A Polícia Federal deflagrou, nesta terça-feira (7), a Operação Fake Fisher para investigar um suposto esquema de fraudes contra o sistema previdenciário no Maranhão. A ação foi realizada pela Força-Tarefa Previdenciária no estado, em parceria com a Coordenação-Geral de Inteligência da Previdência Social. Escritórios de advogados investigados estiveram entre os locais de cumprimento de mandados de busca e apreensão, levando ao acompanhamento da Ordem dos Advogados do Brasil.
A operação é um desdobramento da Fake ID, deflagrada em 2023, e apura irregularidades na concessão do Seguro Defeso, benefício pago a pescadores artesanais profissionais durante o período de piracema.
Segundo as investigações, o grupo seria formado por advogados e agenciadores responsáveis por captar pessoas em massa para simular falsos vínculos com a pesca artesanal. Com isso, os investigados teriam viabilizado o recebimento indevido do benefício.
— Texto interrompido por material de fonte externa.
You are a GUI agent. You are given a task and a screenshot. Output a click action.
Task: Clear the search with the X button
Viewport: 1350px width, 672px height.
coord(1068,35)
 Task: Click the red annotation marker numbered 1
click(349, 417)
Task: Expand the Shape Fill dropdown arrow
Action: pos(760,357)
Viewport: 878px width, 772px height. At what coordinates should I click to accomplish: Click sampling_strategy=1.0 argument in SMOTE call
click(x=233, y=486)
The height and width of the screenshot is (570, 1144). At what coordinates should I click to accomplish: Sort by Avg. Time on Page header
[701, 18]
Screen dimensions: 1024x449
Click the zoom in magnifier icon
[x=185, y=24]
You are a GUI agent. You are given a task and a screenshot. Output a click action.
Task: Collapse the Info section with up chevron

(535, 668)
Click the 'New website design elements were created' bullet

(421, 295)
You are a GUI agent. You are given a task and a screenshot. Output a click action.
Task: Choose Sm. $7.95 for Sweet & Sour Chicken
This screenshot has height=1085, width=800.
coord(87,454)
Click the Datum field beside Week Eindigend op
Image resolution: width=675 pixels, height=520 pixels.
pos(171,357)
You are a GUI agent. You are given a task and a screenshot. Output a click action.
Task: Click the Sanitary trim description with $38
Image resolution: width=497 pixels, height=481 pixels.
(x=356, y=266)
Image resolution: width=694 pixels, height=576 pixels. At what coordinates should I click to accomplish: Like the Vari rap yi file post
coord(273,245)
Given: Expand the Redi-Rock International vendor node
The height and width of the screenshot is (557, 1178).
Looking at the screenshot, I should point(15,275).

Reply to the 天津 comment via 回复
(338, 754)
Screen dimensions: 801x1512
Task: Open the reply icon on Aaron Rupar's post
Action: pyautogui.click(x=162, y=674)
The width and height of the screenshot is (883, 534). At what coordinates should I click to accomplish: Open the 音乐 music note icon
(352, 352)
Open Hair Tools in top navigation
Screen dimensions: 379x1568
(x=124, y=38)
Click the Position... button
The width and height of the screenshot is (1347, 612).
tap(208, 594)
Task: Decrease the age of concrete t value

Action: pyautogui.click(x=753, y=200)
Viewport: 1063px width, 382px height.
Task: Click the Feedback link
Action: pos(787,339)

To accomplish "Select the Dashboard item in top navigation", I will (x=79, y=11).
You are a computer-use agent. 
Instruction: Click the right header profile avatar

Ao todo, 18 policiais federais cumpriram quatro mandados de busca e apreensão em residências e escritórios em São Luís. De acordo com a Previdência, pelo menos 552 benefícios teriam sido fraudados, causando prejuízo estimado em R$ 3,7 milhões aos cofres públicos. Os envolvidos podem responder por estelionato majorado contra o INSS, associação criminosa e falsificação de documento público.